Make in India for self-reliance in defence production will be promoted by notifying a list of weapons and platforms for ban on import with year-wise timelines, indigenization of imported spares, and separate budget provisioning for domestic capital procurement, a government press release said. “This will help reduce huge defence import bill.” Indigenization began long ago; it got galvanized by a Missile Study Team, headed by A.P.J. Abdul Kalam of the Defence R&D Laboratory.
The Integrated Guided Missile Development Programme, which began in 1983, suffered due to the denial of technology. But this also promoted indigenization, which gained momentum in the 1990s.

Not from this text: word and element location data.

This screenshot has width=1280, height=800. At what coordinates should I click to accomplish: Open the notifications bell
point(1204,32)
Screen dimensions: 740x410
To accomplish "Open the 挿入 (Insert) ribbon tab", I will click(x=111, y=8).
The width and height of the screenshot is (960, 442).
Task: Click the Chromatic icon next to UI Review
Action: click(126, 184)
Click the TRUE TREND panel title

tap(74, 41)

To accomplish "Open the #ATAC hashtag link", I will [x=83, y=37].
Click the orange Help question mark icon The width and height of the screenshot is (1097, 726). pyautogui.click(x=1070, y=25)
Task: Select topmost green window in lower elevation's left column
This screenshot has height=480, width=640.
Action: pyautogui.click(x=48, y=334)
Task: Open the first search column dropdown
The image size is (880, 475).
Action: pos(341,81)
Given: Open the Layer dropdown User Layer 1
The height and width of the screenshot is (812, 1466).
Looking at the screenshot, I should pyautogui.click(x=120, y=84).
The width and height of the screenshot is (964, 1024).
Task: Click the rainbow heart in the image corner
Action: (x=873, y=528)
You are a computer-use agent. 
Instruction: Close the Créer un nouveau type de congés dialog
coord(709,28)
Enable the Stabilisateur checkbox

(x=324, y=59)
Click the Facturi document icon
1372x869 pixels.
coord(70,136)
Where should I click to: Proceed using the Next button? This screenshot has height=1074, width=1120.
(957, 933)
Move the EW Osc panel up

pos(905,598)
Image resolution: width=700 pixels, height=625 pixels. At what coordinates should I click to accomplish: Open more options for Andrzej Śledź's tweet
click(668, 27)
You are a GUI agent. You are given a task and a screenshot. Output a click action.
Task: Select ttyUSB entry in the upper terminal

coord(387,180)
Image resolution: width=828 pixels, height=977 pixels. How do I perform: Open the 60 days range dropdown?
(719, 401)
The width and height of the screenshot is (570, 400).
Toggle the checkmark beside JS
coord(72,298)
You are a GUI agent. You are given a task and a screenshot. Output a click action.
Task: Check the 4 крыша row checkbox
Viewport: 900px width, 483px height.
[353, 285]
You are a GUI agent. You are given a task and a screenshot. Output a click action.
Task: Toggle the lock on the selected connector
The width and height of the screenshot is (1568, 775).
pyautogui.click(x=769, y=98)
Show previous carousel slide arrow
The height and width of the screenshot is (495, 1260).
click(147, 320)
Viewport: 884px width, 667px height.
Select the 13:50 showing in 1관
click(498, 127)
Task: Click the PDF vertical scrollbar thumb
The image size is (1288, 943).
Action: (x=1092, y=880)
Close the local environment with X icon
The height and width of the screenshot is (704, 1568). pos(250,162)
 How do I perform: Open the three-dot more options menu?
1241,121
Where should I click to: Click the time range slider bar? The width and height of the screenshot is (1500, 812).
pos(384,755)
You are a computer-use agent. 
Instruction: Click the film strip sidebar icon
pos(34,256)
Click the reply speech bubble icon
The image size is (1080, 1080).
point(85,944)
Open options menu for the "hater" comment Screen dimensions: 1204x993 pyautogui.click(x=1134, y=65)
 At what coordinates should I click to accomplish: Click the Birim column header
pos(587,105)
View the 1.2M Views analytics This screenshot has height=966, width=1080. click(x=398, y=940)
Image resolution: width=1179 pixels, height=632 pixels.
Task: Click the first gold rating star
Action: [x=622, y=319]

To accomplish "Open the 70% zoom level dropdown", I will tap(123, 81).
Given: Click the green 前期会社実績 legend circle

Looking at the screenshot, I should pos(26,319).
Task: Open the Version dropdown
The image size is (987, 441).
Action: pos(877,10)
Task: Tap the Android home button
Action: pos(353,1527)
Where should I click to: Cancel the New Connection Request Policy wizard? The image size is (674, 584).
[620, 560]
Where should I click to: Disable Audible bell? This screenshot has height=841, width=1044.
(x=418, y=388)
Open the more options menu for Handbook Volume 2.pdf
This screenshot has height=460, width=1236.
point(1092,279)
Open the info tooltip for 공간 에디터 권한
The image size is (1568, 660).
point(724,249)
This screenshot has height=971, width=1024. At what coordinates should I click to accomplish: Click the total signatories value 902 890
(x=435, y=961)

Defence production got a fillip in March 2001 when the Atal Bihari Vajpayee government decided to open up it to the domestic industry and allow 26 per cent foreign direct investment (FDI). As usual, the decision was opposed by the Left; for some strange reason.
Parliamentary affairs minister Pramod Mahajan, while announcing the decision, said that the earlier policy was anomalous in the liberalized scenario. At any rate, he argued, it was incongruous and weird that the government could rely on the private sector of, say, Sweden and the United States but not its own domestic companies. To formulate the policy on defence production, the government immediately set up a committee. It was only in January 2002 that the committee submitted its report (The recommendations of the report did little to attract investment in defence production, but that is another story).
Two years later, however, the Congress-led United Progressive Alliance came to power—and all progress in defence production came to a standstill. For eight years in the UPA’s two tenures, A.K. Antony was defence minister. Defence preparedness suffered enormously under him; defence production hit one roadblock after the other. At the time he quit, the Indian military needed arms and ammunitions worth $100 billion. The well-known defence expert, Rear Admiral (Retired) K. Raja Menon, called Antony the “worst defence minister ever.” The Admiral was excessively harsh on Anthony, for the V.K. Krishna Menon, Jawaharlal Nehru’s favorite, the worst; Menon was actually a traitor.
But that’s another story. The UPA regime came up with the Defence Offset Policy whose purpose was to promote the domestic industry. A 2012 government directive said that the policy was intended “to leverage capital acquisitions to develop Indian defence industry by (i) fostering development of internationally competitive enterprises, (ii) augmenting capacity for Research, Design and Development related to defence products and services and (iii) encouraging development of synergistic sectors like civil aerospace, and internal security.”
The policy did little good to the country as procurements were minimal. Antony’s biggest problem, as also of the entire UPA’s, was his marked tilt towards socialism. So, the eight defence PSUs, 39 ordnance factories, three defence shipyards, and 52 DRDO laboratories continued functioning in typically sarkari manner. The private sector was anyway looked with suspicion.
The upshot was that our dependence on defence imports rose to around 65 per cent. Everything, however, came to a standstill during the 10 years of UPA rule (2004-14), with Antony presiding over a crumbling military-industrial complex. The liberalizing measures for defence production are part of the Rs 10-lakh crore economic package that the government has announced to fight the coronavirus.
“There will be time-bound defence procurement process and faster decision making will be ushered in by setting up of a project management unit (PMU) to support contract management, realistic setting of General Staff Qualitative Requirements (GSQRs) of weapons/platforms, and overhauling trial and testing procedures,” the official release said.